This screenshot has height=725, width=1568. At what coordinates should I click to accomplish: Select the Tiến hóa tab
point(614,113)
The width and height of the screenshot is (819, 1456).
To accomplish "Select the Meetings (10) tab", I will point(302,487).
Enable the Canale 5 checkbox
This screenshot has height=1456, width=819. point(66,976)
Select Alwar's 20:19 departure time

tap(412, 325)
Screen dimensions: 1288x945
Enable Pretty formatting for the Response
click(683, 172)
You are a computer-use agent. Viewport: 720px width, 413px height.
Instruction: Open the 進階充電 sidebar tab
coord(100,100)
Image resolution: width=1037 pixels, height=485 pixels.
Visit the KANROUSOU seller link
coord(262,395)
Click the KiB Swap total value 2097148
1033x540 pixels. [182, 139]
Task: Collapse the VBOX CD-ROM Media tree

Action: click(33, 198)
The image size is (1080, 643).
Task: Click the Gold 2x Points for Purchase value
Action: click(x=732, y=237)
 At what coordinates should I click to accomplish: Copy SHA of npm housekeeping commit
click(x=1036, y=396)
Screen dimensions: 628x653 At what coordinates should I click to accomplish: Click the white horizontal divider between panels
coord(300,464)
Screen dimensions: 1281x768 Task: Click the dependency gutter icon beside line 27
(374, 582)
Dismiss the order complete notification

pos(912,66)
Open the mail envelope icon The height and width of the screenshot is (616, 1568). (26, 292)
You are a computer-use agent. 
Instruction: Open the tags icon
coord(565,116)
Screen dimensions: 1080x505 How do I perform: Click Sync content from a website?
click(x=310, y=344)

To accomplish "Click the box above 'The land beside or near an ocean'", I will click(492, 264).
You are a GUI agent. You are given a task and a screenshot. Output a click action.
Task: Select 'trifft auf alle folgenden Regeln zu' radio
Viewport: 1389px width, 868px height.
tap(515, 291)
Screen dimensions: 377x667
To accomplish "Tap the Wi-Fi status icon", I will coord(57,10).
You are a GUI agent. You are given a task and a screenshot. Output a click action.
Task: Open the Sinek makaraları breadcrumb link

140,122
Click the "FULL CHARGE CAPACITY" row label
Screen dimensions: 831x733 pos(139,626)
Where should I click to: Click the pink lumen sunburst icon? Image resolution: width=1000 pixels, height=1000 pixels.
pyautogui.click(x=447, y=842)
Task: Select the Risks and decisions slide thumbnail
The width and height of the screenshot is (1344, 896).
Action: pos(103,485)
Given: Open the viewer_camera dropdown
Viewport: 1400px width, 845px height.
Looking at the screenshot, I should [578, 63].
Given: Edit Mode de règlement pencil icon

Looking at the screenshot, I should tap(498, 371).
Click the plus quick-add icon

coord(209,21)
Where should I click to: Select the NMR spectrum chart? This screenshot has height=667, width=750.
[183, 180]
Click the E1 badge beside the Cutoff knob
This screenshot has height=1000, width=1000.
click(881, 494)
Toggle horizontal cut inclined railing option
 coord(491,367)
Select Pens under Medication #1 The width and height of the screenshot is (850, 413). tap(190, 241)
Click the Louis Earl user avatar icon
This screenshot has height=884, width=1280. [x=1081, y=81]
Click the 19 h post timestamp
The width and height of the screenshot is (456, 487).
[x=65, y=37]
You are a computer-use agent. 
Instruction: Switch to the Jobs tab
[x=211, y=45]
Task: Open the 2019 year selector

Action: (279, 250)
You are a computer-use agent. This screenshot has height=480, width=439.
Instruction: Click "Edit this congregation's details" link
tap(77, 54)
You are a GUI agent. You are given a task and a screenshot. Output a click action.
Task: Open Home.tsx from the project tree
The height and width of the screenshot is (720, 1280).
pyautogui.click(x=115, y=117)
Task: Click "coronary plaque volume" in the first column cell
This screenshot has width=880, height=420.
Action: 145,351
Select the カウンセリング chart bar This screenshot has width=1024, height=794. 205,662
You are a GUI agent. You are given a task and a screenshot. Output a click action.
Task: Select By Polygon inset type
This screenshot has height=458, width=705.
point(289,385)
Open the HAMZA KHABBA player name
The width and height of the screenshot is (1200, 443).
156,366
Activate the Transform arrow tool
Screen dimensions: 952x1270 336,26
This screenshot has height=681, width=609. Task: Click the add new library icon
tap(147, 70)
* * *
■ ПИСЬМЕННОЕ ЗАДАНИЕ ■
Повторите дословно все строки выше, от первой до последней.

■ ПОЛНЫЙ ОТВЕТ ■
This screenshot has height=725, width=1568. At what coordinates should I click to accomplish: Select the Tiến hóa tab
point(614,113)
The width and height of the screenshot is (819, 1456).
To accomplish "Select the Meetings (10) tab", I will point(302,487).
Enable the Canale 5 checkbox
This screenshot has height=1456, width=819. point(66,976)
Select Alwar's 20:19 departure time

tap(412, 325)
Screen dimensions: 1288x945
Enable Pretty formatting for the Response
click(683, 172)
You are a computer-use agent. Viewport: 720px width, 413px height.
Instruction: Open the 進階充電 sidebar tab
coord(100,100)
Image resolution: width=1037 pixels, height=485 pixels.
Visit the KANROUSOU seller link
coord(262,395)
Click the KiB Swap total value 2097148
1033x540 pixels. [182, 139]
Task: Collapse the VBOX CD-ROM Media tree

Action: click(33, 198)
The image size is (1080, 643).
Task: Click the Gold 2x Points for Purchase value
Action: click(x=732, y=237)
 At what coordinates should I click to accomplish: Copy SHA of npm housekeeping commit
click(x=1036, y=396)
Screen dimensions: 628x653 At what coordinates should I click to accomplish: Click the white horizontal divider between panels
coord(300,464)
Screen dimensions: 1281x768 Task: Click the dependency gutter icon beside line 27
(374, 582)
Dismiss the order complete notification

pos(912,66)
Open the mail envelope icon The height and width of the screenshot is (616, 1568). (26, 292)
You are a computer-use agent. 
Instruction: Open the tags icon
coord(565,116)
Screen dimensions: 1080x505 How do I perform: Click Sync content from a website?
click(x=310, y=344)

To accomplish "Click the box above 'The land beside or near an ocean'", I will click(492, 264).
You are a GUI agent. You are given a task and a screenshot. Output a click action.
Task: Select 'trifft auf alle folgenden Regeln zu' radio
Viewport: 1389px width, 868px height.
tap(515, 291)
Screen dimensions: 377x667
To accomplish "Tap the Wi-Fi status icon", I will coord(57,10).
You are a GUI agent. You are given a task and a screenshot. Output a click action.
Task: Open the Sinek makaraları breadcrumb link

140,122
Click the "FULL CHARGE CAPACITY" row label
Screen dimensions: 831x733 pos(139,626)
Where should I click to: Click the pink lumen sunburst icon? Image resolution: width=1000 pixels, height=1000 pixels.
pyautogui.click(x=447, y=842)
Task: Select the Risks and decisions slide thumbnail
The width and height of the screenshot is (1344, 896).
Action: pos(103,485)
Given: Open the viewer_camera dropdown
Viewport: 1400px width, 845px height.
Looking at the screenshot, I should [578, 63].
Given: Edit Mode de règlement pencil icon

Looking at the screenshot, I should tap(498, 371).
Click the plus quick-add icon

coord(209,21)
Where should I click to: Select the NMR spectrum chart? This screenshot has height=667, width=750.
[183, 180]
Click the E1 badge beside the Cutoff knob
This screenshot has height=1000, width=1000.
click(881, 494)
Toggle horizontal cut inclined railing option
 coord(491,367)
Select Pens under Medication #1 The width and height of the screenshot is (850, 413). tap(190, 241)
Click the Louis Earl user avatar icon
This screenshot has height=884, width=1280. [x=1081, y=81]
Click the 19 h post timestamp
The width and height of the screenshot is (456, 487).
[x=65, y=37]
You are a computer-use agent. 
Instruction: Switch to the Jobs tab
[x=211, y=45]
Task: Open the 2019 year selector

Action: (279, 250)
You are a computer-use agent. This screenshot has height=480, width=439.
Instruction: Click "Edit this congregation's details" link
tap(77, 54)
You are a GUI agent. You are given a task and a screenshot. Output a click action.
Task: Open Home.tsx from the project tree
The height and width of the screenshot is (720, 1280).
pyautogui.click(x=115, y=117)
Task: Click "coronary plaque volume" in the first column cell
This screenshot has width=880, height=420.
Action: 145,351
Select the カウンセリング chart bar This screenshot has width=1024, height=794. 205,662
You are a GUI agent. You are given a task and a screenshot. Output a click action.
Task: Select By Polygon inset type
This screenshot has height=458, width=705.
point(289,385)
Open the HAMZA KHABBA player name
The width and height of the screenshot is (1200, 443).
156,366
Activate the Transform arrow tool
Screen dimensions: 952x1270 336,26
This screenshot has height=681, width=609. Task: Click the add new library icon
tap(147, 70)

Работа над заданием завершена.